Problem to work on - Turn each line of the records below into a row of a Markdown table with the columns Row and Line, numbering the rows in order and skipping blank lines.

+++ Data rows +++

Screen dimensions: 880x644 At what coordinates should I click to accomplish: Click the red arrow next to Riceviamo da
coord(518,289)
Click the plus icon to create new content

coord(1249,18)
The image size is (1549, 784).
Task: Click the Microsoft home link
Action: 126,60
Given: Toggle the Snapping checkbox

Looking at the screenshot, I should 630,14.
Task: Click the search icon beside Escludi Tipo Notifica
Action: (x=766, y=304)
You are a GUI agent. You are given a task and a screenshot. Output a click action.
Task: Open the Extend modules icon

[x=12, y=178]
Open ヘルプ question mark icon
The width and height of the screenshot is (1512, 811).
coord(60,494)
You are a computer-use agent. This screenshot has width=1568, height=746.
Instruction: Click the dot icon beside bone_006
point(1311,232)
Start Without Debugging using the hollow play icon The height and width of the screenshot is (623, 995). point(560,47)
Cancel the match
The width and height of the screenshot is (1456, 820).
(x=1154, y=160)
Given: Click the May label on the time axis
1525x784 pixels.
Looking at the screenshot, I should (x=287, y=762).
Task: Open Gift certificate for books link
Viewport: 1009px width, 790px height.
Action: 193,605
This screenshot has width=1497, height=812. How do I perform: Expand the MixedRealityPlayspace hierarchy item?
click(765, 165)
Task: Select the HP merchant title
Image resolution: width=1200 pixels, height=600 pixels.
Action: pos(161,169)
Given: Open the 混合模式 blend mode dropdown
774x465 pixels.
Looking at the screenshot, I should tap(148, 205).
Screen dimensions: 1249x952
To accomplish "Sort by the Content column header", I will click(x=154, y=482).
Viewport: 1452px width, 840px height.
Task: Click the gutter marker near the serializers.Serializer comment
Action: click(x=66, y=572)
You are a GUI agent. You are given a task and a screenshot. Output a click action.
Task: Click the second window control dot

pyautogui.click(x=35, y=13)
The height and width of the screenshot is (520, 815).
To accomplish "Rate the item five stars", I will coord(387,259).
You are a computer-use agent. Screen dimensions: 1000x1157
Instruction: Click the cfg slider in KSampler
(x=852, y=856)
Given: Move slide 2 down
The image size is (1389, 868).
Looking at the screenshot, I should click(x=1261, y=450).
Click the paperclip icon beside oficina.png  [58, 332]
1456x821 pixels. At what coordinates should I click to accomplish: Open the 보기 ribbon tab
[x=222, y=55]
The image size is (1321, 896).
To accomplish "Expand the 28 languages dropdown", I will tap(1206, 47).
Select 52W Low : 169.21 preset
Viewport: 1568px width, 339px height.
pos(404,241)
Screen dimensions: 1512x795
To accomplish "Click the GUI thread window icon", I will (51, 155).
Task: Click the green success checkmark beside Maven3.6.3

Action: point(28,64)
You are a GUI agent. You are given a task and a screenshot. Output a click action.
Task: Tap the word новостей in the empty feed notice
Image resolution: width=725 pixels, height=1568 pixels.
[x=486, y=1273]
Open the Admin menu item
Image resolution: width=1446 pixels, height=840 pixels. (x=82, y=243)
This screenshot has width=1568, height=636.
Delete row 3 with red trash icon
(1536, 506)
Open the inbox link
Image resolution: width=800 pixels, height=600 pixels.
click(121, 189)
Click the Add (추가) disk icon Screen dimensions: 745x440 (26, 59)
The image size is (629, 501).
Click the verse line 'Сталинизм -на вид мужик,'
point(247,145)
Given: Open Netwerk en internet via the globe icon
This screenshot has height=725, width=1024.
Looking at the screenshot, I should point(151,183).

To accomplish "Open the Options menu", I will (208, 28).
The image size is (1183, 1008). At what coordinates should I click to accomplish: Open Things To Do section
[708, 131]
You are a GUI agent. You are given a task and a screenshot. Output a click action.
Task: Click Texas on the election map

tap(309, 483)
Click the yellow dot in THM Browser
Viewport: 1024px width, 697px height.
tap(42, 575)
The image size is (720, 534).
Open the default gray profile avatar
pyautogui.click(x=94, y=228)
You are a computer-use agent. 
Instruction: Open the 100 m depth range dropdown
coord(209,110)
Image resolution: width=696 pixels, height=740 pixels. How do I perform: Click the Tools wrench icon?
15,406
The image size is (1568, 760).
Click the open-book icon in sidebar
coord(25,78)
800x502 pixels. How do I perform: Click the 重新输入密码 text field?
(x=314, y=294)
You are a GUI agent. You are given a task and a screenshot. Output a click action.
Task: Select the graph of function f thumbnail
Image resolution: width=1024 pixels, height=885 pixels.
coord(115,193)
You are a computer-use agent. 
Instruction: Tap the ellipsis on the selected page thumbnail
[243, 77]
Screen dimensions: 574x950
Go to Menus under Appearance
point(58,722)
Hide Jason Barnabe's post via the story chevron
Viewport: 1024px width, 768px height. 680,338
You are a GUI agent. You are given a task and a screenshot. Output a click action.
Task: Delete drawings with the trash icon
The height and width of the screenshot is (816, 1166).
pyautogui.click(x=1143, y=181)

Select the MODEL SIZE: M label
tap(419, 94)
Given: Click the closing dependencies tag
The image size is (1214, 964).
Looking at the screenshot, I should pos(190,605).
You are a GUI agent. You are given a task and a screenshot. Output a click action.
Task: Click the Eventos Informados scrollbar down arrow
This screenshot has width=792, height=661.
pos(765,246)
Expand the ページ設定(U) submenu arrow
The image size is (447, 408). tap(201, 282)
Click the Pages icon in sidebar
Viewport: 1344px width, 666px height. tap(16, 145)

+++

Answer below -
| Row | Line |
|---|---|
| 1 | Screen dimensions: 880x644 At what coordinates should I click to accomplish: Click the red arrow next to Riceviamo da |
| 2 | coord(518,289) |
| 3 | Click the plus icon to create new content |
| 4 | coord(1249,18) |
| 5 | The image size is (1549, 784). |
| 6 | Task: Click the Microsoft home link |
| 7 | Action: 126,60 |
| 8 | Given: Toggle the Snapping checkbox |
| 9 | Looking at the screenshot, I should 630,14. |
| 10 | Task: Click the search icon beside Escludi Tipo Notifica |
| 11 | Action: (x=766, y=304) |
| 12 | You are a GUI agent. You are given a task and a screenshot. Output a click action. |
| 13 | Task: Open the Extend modules icon |
| 14 | [x=12, y=178] |
| 15 | Open ヘルプ question mark icon |
| 16 | The width and height of the screenshot is (1512, 811). |
| 17 | coord(60,494) |
| 18 | You are a computer-use agent. This screenshot has width=1568, height=746. |
| 19 | Instruction: Click the dot icon beside bone_006 |
| 20 | point(1311,232) |
| 21 | Start Without Debugging using the hollow play icon The height and width of the screenshot is (623, 995). point(560,47) |
| 22 | Cancel the match |
| 23 | The width and height of the screenshot is (1456, 820). |
| 24 | (x=1154, y=160) |
| 25 | Given: Click the May label on the time axis |
| 26 | 1525x784 pixels. |
| 27 | Looking at the screenshot, I should (x=287, y=762). |
| 28 | Task: Open Gift certificate for books link |
| 29 | Viewport: 1009px width, 790px height. |
| 30 | Action: 193,605 |
| 31 | This screenshot has width=1497, height=812. How do I perform: Expand the MixedRealityPlayspace hierarchy item? |
| 32 | click(765, 165) |
| 33 | Task: Select the HP merchant title |
| 34 | Image resolution: width=1200 pixels, height=600 pixels. |
| 35 | Action: pos(161,169) |
| 36 | Given: Open the 混合模式 blend mode dropdown |
| 37 | 774x465 pixels. |
| 38 | Looking at the screenshot, I should tap(148, 205). |
| 39 | Screen dimensions: 1249x952 |
| 40 | To accomplish "Sort by the Content column header", I will click(x=154, y=482). |
| 41 | Viewport: 1452px width, 840px height. |
| 42 | Task: Click the gutter marker near the serializers.Serializer comment |
| 43 | Action: click(x=66, y=572) |
| 44 | You are a GUI agent. You are given a task and a screenshot. Output a click action. |
| 45 | Task: Click the second window control dot |
| 46 | pyautogui.click(x=35, y=13) |
| 47 | The height and width of the screenshot is (520, 815). |
| 48 | To accomplish "Rate the item five stars", I will coord(387,259). |
| 49 | You are a computer-use agent. Screen dimensions: 1000x1157 |
| 50 | Instruction: Click the cfg slider in KSampler |
| 51 | (x=852, y=856) |
| 52 | Given: Move slide 2 down |
| 53 | The image size is (1389, 868). |
| 54 | Looking at the screenshot, I should click(x=1261, y=450). |
| 55 | Click the paperclip icon beside oficina.png  [58, 332] |
| 56 | 1456x821 pixels. At what coordinates should I click to accomplish: Open the 보기 ribbon tab |
| 57 | [x=222, y=55] |
| 58 | The image size is (1321, 896). |
| 59 | To accomplish "Expand the 28 languages dropdown", I will tap(1206, 47). |
| 60 | Select 52W Low : 169.21 preset |
| 61 | Viewport: 1568px width, 339px height. |
| 62 | pos(404,241) |
| 63 | Screen dimensions: 1512x795 |
| 64 | To accomplish "Click the GUI thread window icon", I will (51, 155). |
| 65 | Task: Click the green success checkmark beside Maven3.6.3 |
| 66 | Action: point(28,64) |
| 67 | You are a GUI agent. You are given a task and a screenshot. Output a click action. |
| 68 | Task: Tap the word новостей in the empty feed notice |
| 69 | Image resolution: width=725 pixels, height=1568 pixels. |
| 70 | [x=486, y=1273] |
| 71 | Open the Admin menu item |
| 72 | Image resolution: width=1446 pixels, height=840 pixels. (x=82, y=243) |
| 73 | This screenshot has width=1568, height=636. |
| 74 | Delete row 3 with red trash icon |
| 75 | (1536, 506) |
| 76 | Open the inbox link |
| 77 | Image resolution: width=800 pixels, height=600 pixels. |
| 78 | click(121, 189) |
| 79 | Click the Add (추가) disk icon Screen dimensions: 745x440 (26, 59) |
| 80 | The image size is (629, 501). |
| 81 | Click the verse line 'Сталинизм -на вид мужик,' |
| 82 | point(247,145) |
| 83 | Given: Open Netwerk en internet via the globe icon |
| 84 | This screenshot has height=725, width=1024. |
| 85 | Looking at the screenshot, I should point(151,183). |
| 86 | To accomplish "Open the Options menu", I will (208, 28). |
| 87 | The image size is (1183, 1008). At what coordinates should I click to accomplish: Open Things To Do section |
| 88 | [708, 131] |
| 89 | You are a GUI agent. You are given a task and a screenshot. Output a click action. |
| 90 | Task: Click Texas on the election map |
| 91 | tap(309, 483) |
| 92 | Click the yellow dot in THM Browser |
| 93 | Viewport: 1024px width, 697px height. |
| 94 | tap(42, 575) |
| 95 | The image size is (720, 534). |
| 96 | Open the default gray profile avatar |
| 97 | pyautogui.click(x=94, y=228) |
| 98 | You are a computer-use agent.  |
| 99 | Instruction: Open the 100 m depth range dropdown |
| 100 | coord(209,110) |
| 101 | Image resolution: width=696 pixels, height=740 pixels. How do I perform: Click the Tools wrench icon? |
| 102 | 15,406 |
| 103 | The image size is (1568, 760). |
| 104 | Click the open-book icon in sidebar |
| 105 | coord(25,78) |
| 106 | 800x502 pixels. How do I perform: Click the 重新输入密码 text field? |
| 107 | (x=314, y=294) |
| 108 | You are a GUI agent. You are given a task and a screenshot. Output a click action. |
| 109 | Task: Select the graph of function f thumbnail |
| 110 | Image resolution: width=1024 pixels, height=885 pixels. |
| 111 | coord(115,193) |
| 112 | You are a computer-use agent.  |
| 113 | Instruction: Tap the ellipsis on the selected page thumbnail |
| 114 | [243, 77] |
| 115 | Screen dimensions: 574x950 |
| 116 | Go to Menus under Appearance |
| 117 | point(58,722) |
| 118 | Hide Jason Barnabe's post via the story chevron |
| 119 | Viewport: 1024px width, 768px height. 680,338 |
| 120 | You are a GUI agent. You are given a task and a screenshot. Output a click action. |
| 121 | Task: Delete drawings with the trash icon |
| 122 | The height and width of the screenshot is (816, 1166). |
| 123 | pyautogui.click(x=1143, y=181) |
| 124 | Select the MODEL SIZE: M label |
| 125 | tap(419, 94) |
| 126 | Given: Click the closing dependencies tag |
| 127 | The image size is (1214, 964). |
| 128 | Looking at the screenshot, I should pos(190,605). |
| 129 | You are a GUI agent. You are given a task and a screenshot. Output a click action. |
| 130 | Task: Click the Eventos Informados scrollbar down arrow |
| 131 | This screenshot has width=792, height=661. |
| 132 | pos(765,246) |
| 133 | Expand the ページ設定(U) submenu arrow |
| 134 | The image size is (447, 408). tap(201, 282) |
| 135 | Click the Pages icon in sidebar |
| 136 | Viewport: 1344px width, 666px height. tap(16, 145) |